Von Andreas Burgener, Direktor auto-schweiz, Vereinigung Schweizer Automobil-Importeure

Im August dieses Jahres habe ich dem «Tages-Anzeiger» ein Interview zum Thema Elektromobilität gegeben. Als Befragter kann man dabei seine eigenen Antworten kontrollieren – nicht aber die Überschrift, die der Journalist daraus formt. So stand am 9. August 2018 in grossen Lettern in der Zeitung: «Boom bei Elektroautos erfolgt Ende 2019». Das klingt wie eine exakte Vorhersage, die ich so nicht abgeben wollte und auch gar nicht kann. Im Interview wird auch deutlich, dass es sich eher um eine Prognose als um das Ergebnis einer Glaskugel-Befragung handelt. Und doch mehren sich die Anzeichen, dass dieser Zeitpunkt als Start für einen wachsenden Elektro-Anteil an der Neuwagenflotte gar nicht so falsch sein könnte.

Elektrische Neuerscheinungen allen Ortens

So titelte das deutsche Magazin «auto, motor und sport» kürzlich: «Warum 2019 das erste richtige E-Auto-Jahr wird». Dazu wurden neun rein elektrische Neuerscheinungen von neun unterschiedlichen Marken aufgelistet, die 2019 käuflich oder bestellbar werden. Interessanterweise handelte es sich ausschliesslich um Hersteller aus dem asiatischen und europäischen Raum. Diese Auflistung ist ein Beleg für die Ankündigungen, die bereits seit längerer Zeit für 2019 in Aussicht gestellt wurden. Auf diese habe ich mich auch im «Tages-Anzeiger» gestützt. Zu den vollelektrischen Modellen kommt eine massiv wachsende Zahl an Plug-in-Hybriden dazu, also einer Kombination aus Verbrennungs- und Elektromotor mit der Möglichkeit, die Batterie per Stecker zu laden. Für Autokäufer gibt es also eine immer grössere Auswahl an «Steckerfahrzeugen».

Den Ausdruck «Boom» darf man allerdings nicht falsch verstehen und zu viel erwarten. Derzeit stehen wir im Jahresverlauf beim Marktanteil der Elektroautos und Plug-in-Hybride bei drei Prozent. Das ist überschaubar, aber wachsend. Wenn wir 2019 fünf Prozent schaffen würden, wäre das im Vergleich zu vorangegangen Steigerungsquoten in der Tat ein Boom. Interessant wird dann auch der weitere Verlauf sein. Für 2020 hat sich auto-schweiz mit seinen Mitgliedern ein Ziel von zehn Prozent Marktanteil der aufladbaren Autos gesetzt. Mit unserem Projekt «10/20» soll in zwei Jahren jeder zehnte neue Personenwagen ein Elektroauto oder ein Plug-in-Hybrid sein.
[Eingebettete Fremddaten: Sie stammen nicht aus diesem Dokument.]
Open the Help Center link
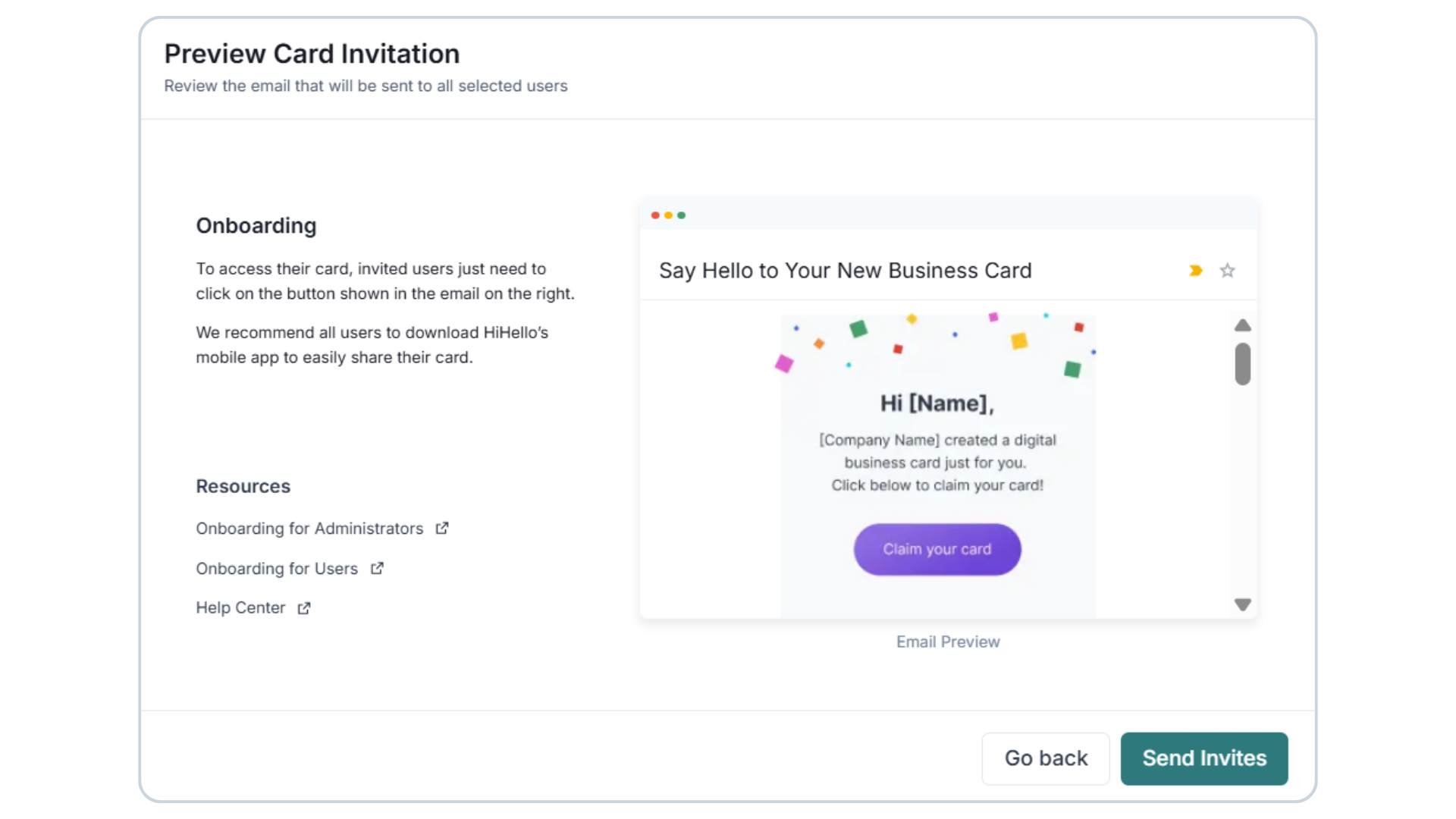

Nur mit solch einem ambitionierten Ziel haben wir die Chance, die ab 2020 deutlich strengeren CO2-Vorgaben zu schaffen, ohne Unsummen an Sanktionszahlungen an den Bund überweisen zu müssen. Und in den Jahren danach braucht es weiteres Wachstum. Deshalb werden die neuen Modelle so attraktiv sein, dass sie eine immer breitere Käuferschaft ansprechen.

Lade- und Tankinfrastruktur entscheidend

Die Modellauswahl allein kann natürlich nicht für einen wachsenden E-Anteil im Personenwagenmarkt sorgen. Das haben wir bei der Vorstellung von «10/20» vor zehn Monaten deutlich gemacht. Es braucht zusätzlich massive Investitionen in Lade- und Tankinfrastruktur für alternative Antriebe. Erd- respektive Biogas und Wasserstoff dürfen angesichts des Elektro-Hypes nicht vergessen gehen. Auch eine konzertierte Offensive der Kantone für Anreize zugunsten effizienter Antriebe bei der Motorfahrzeugsteuer wäre äusserst förderlich. Das kostet nicht viel, bringt aber dem einzelnen Käufer einen Nutzen und würde dafür sorgen, dass Importeure grossflächiges Marketing mit diesen Anreizen machen könnten. Und eines ist auch sicher: Der überwiegende Teil von mehr als 90 Prozent der neuen Autos wird in zwei Jahren immer noch über einen Verbrennungsmotor verfügen. Mit oder ohne «Boom» bei Elektroautos.

Dieser Text ist am 6. Dezember 2018 in der «Automobil Revue» erschienen.